Secretly Public Domain

Books published prior to 1964 had to manually renew their copyright and apparently 80% didn’t bother and are therefore in the public domain.

Secretly Public Domain is a project to determine which pre-1964 books are in the public domain.

https://www.crummy.com/2019/07/22/0

I assume this only applies to US and not worldwide?

I would assume so, yes.

@dabinat Would the Bible be useful? I don’t know about its license, but it has a lot of sentences, someone might argue that is has old text or it is too formal, but I think that a good language model could solve that. I found this: http://christos-c.com/bible/

@Codigo_Logo_Programacao_e_Inteligencia_Artificial I remember this came up before about other religious books: Add Quran text as a new language

IMO the style is too different to how modern people speak.

2 Likes

Do you have an update on OpenSubtitles?

I’m not a lawyer so I don’t know the answer to the question of who owns the copyright if you write subtitles for a script that’s public domain.

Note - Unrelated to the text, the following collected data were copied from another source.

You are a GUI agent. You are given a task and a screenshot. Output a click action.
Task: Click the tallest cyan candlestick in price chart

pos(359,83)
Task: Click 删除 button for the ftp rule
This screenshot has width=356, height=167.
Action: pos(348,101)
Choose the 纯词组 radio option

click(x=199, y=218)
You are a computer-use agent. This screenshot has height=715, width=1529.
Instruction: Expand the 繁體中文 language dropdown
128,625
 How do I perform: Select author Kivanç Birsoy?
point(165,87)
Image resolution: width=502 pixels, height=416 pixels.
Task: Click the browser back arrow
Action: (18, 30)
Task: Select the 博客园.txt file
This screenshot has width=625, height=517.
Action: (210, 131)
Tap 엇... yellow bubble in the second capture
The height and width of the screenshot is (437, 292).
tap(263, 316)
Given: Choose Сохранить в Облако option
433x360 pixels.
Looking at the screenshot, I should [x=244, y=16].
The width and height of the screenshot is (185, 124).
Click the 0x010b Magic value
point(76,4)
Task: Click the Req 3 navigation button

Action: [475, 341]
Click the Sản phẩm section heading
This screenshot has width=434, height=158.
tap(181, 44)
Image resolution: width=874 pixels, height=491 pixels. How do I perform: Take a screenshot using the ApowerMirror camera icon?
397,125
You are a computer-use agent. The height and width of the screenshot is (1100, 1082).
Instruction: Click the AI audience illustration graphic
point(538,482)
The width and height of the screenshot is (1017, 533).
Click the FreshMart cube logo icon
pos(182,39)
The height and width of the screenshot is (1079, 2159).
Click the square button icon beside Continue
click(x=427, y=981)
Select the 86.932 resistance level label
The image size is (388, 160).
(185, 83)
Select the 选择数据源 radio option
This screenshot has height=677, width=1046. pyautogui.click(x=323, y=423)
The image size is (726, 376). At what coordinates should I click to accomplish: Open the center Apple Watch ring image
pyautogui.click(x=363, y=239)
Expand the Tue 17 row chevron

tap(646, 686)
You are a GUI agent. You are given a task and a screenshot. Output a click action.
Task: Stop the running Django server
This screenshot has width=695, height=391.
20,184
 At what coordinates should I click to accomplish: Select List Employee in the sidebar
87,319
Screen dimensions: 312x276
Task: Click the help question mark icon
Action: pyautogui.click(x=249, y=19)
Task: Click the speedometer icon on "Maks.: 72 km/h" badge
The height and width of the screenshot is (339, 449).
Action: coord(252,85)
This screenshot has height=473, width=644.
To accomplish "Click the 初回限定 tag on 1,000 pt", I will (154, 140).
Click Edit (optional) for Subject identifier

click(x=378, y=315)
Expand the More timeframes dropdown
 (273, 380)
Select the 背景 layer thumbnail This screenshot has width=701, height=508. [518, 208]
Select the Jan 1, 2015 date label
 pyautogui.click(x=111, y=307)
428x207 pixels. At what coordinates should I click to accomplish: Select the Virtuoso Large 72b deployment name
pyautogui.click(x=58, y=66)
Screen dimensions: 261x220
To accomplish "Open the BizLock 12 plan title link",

If the copyright does go to the subtitle author, I don’t have an answer as to whether or not OpenSubtitles contributors are waiving that right by contributing to the site.

However, if the public domain status is confirmed by someone more knowledgeable, I would be more than happy to write a script to import them from an SRT/VTT.

I also was told about this site, which has already scrapped large sources of text, including open subtitles

http://opus.nlpl.eu/

This is probably interesting when we open the conversation with the legal team about fair use of non-wikipedia sites.